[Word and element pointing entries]
* * *

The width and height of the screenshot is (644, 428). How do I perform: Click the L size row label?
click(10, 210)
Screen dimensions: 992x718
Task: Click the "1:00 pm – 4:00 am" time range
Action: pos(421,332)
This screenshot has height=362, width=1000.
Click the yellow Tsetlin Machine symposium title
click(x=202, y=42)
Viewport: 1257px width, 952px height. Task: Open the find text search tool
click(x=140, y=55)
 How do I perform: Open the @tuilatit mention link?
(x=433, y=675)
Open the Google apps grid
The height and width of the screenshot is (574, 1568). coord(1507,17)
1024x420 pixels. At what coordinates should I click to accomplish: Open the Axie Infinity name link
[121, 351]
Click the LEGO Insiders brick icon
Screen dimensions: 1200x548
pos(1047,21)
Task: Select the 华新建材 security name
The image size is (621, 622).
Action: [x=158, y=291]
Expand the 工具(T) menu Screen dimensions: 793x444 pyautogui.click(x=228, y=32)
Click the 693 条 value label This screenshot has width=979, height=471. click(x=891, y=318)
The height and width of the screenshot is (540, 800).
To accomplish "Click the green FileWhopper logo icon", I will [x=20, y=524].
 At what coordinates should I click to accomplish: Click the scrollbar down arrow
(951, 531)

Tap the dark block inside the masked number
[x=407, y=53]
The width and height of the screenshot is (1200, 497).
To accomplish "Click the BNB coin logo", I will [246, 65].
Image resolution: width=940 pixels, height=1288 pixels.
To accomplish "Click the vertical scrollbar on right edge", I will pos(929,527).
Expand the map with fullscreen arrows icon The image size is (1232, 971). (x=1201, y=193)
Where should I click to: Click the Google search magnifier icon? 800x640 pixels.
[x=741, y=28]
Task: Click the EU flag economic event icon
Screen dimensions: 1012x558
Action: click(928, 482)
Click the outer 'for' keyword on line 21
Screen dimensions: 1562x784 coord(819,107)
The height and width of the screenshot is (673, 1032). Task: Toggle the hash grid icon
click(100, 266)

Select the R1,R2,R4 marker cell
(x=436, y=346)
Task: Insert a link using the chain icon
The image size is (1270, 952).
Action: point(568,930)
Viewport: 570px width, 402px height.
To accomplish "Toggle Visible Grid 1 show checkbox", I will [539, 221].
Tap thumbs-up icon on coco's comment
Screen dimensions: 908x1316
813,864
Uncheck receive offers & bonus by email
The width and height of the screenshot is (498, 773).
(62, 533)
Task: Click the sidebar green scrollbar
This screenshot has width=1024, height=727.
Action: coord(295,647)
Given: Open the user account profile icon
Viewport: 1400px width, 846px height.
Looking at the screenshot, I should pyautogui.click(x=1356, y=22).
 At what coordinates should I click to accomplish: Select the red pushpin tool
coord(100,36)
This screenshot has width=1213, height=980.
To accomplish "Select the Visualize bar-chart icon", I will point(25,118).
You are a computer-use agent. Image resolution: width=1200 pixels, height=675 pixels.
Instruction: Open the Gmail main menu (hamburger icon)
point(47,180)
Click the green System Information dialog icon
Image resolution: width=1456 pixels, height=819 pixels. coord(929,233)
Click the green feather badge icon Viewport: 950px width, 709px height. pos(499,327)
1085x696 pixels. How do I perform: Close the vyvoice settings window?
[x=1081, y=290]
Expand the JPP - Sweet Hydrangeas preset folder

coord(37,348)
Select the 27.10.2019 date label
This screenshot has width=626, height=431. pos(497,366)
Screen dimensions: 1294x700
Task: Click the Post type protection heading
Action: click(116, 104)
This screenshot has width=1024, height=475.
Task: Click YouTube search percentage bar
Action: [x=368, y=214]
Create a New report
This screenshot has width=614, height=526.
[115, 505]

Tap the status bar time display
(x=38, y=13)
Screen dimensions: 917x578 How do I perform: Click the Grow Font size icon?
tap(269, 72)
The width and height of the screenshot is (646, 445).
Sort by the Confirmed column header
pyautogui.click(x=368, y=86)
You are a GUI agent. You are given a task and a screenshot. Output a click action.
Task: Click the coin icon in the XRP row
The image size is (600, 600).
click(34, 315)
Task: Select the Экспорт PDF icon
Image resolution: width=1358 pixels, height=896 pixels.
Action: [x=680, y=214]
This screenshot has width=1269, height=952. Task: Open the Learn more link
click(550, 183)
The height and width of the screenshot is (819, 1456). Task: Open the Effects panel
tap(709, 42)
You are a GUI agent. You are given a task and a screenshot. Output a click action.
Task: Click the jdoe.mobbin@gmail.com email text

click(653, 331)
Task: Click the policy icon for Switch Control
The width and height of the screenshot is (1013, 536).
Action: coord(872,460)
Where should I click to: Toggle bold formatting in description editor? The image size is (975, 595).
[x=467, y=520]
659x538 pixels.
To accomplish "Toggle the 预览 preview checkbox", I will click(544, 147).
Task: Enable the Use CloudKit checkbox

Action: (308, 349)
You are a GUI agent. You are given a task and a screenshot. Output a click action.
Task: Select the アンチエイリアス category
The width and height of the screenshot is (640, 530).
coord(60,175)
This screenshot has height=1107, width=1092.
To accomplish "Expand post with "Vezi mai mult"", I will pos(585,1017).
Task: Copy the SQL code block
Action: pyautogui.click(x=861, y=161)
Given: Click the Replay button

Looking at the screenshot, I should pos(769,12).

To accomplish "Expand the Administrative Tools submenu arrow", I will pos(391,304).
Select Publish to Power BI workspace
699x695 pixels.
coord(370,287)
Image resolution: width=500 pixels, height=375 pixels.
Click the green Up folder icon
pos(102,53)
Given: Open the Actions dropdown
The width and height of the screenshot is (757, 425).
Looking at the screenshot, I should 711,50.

* * *

Exercise aim
Reproduce the lines above, switching "symposium" to "conference" and changing nothing else.

Task answer
The width and height of the screenshot is (644, 428). How do I perform: Click the L size row label?
click(10, 210)
Screen dimensions: 992x718
Task: Click the "1:00 pm – 4:00 am" time range
Action: pos(421,332)
This screenshot has height=362, width=1000.
Click the yellow Tsetlin Machine conference title
click(x=202, y=42)
Viewport: 1257px width, 952px height. Task: Open the find text search tool
click(x=140, y=55)
 How do I perform: Open the @tuilatit mention link?
(x=433, y=675)
Open the Google apps grid
The height and width of the screenshot is (574, 1568). coord(1507,17)
1024x420 pixels. At what coordinates should I click to accomplish: Open the Axie Infinity name link
[121, 351]
Click the LEGO Insiders brick icon
Screen dimensions: 1200x548
pos(1047,21)
Task: Select the 华新建材 security name
The image size is (621, 622).
Action: [x=158, y=291]
Expand the 工具(T) menu Screen dimensions: 793x444 pyautogui.click(x=228, y=32)
Click the 693 条 value label This screenshot has width=979, height=471. click(x=891, y=318)
The height and width of the screenshot is (540, 800).
To accomplish "Click the green FileWhopper logo icon", I will [x=20, y=524].
 At what coordinates should I click to accomplish: Click the scrollbar down arrow
(951, 531)

Tap the dark block inside the masked number
[x=407, y=53]
The width and height of the screenshot is (1200, 497).
To accomplish "Click the BNB coin logo", I will [246, 65].
Image resolution: width=940 pixels, height=1288 pixels.
To accomplish "Click the vertical scrollbar on right edge", I will pos(929,527).
Expand the map with fullscreen arrows icon The image size is (1232, 971). (x=1201, y=193)
Where should I click to: Click the Google search magnifier icon? 800x640 pixels.
[x=741, y=28]
Task: Click the EU flag economic event icon
Screen dimensions: 1012x558
Action: click(928, 482)
Click the outer 'for' keyword on line 21
Screen dimensions: 1562x784 coord(819,107)
The height and width of the screenshot is (673, 1032). Task: Toggle the hash grid icon
click(100, 266)

Select the R1,R2,R4 marker cell
(x=436, y=346)
Task: Insert a link using the chain icon
The image size is (1270, 952).
Action: point(568,930)
Viewport: 570px width, 402px height.
To accomplish "Toggle Visible Grid 1 show checkbox", I will [539, 221].
Tap thumbs-up icon on coco's comment
Screen dimensions: 908x1316
813,864
Uncheck receive offers & bonus by email
The width and height of the screenshot is (498, 773).
(62, 533)
Task: Click the sidebar green scrollbar
This screenshot has width=1024, height=727.
Action: coord(295,647)
Given: Open the user account profile icon
Viewport: 1400px width, 846px height.
Looking at the screenshot, I should pyautogui.click(x=1356, y=22).
 At what coordinates should I click to accomplish: Select the red pushpin tool
coord(100,36)
This screenshot has width=1213, height=980.
To accomplish "Select the Visualize bar-chart icon", I will point(25,118).
You are a computer-use agent. Image resolution: width=1200 pixels, height=675 pixels.
Instruction: Open the Gmail main menu (hamburger icon)
point(47,180)
Click the green System Information dialog icon
Image resolution: width=1456 pixels, height=819 pixels. coord(929,233)
Click the green feather badge icon Viewport: 950px width, 709px height. pos(499,327)
1085x696 pixels. How do I perform: Close the vyvoice settings window?
[x=1081, y=290]
Expand the JPP - Sweet Hydrangeas preset folder

coord(37,348)
Select the 27.10.2019 date label
This screenshot has width=626, height=431. pos(497,366)
Screen dimensions: 1294x700
Task: Click the Post type protection heading
Action: click(116, 104)
This screenshot has width=1024, height=475.
Task: Click YouTube search percentage bar
Action: [x=368, y=214]
Create a New report
This screenshot has width=614, height=526.
[115, 505]

Tap the status bar time display
(x=38, y=13)
Screen dimensions: 917x578 How do I perform: Click the Grow Font size icon?
tap(269, 72)
The width and height of the screenshot is (646, 445).
Sort by the Confirmed column header
pyautogui.click(x=368, y=86)
You are a GUI agent. You are given a task and a screenshot. Output a click action.
Task: Click the coin icon in the XRP row
The image size is (600, 600).
click(34, 315)
Task: Select the Экспорт PDF icon
Image resolution: width=1358 pixels, height=896 pixels.
Action: [x=680, y=214]
This screenshot has width=1269, height=952. Task: Open the Learn more link
click(550, 183)
The height and width of the screenshot is (819, 1456). Task: Open the Effects panel
tap(709, 42)
You are a GUI agent. You are given a task and a screenshot. Output a click action.
Task: Click the jdoe.mobbin@gmail.com email text

click(653, 331)
Task: Click the policy icon for Switch Control
The width and height of the screenshot is (1013, 536).
Action: coord(872,460)
Where should I click to: Toggle bold formatting in description editor? The image size is (975, 595).
[x=467, y=520]
659x538 pixels.
To accomplish "Toggle the 预览 preview checkbox", I will click(544, 147).
Task: Enable the Use CloudKit checkbox

Action: (308, 349)
You are a GUI agent. You are given a task and a screenshot. Output a click action.
Task: Select the アンチエイリアス category
The width and height of the screenshot is (640, 530).
coord(60,175)
This screenshot has height=1107, width=1092.
To accomplish "Expand post with "Vezi mai mult"", I will pos(585,1017).
Task: Copy the SQL code block
Action: pyautogui.click(x=861, y=161)
Given: Click the Replay button

Looking at the screenshot, I should pos(769,12).

To accomplish "Expand the Administrative Tools submenu arrow", I will pos(391,304).
Select Publish to Power BI workspace
699x695 pixels.
coord(370,287)
Image resolution: width=500 pixels, height=375 pixels.
Click the green Up folder icon
pos(102,53)
Given: Open the Actions dropdown
The width and height of the screenshot is (757, 425).
Looking at the screenshot, I should 711,50.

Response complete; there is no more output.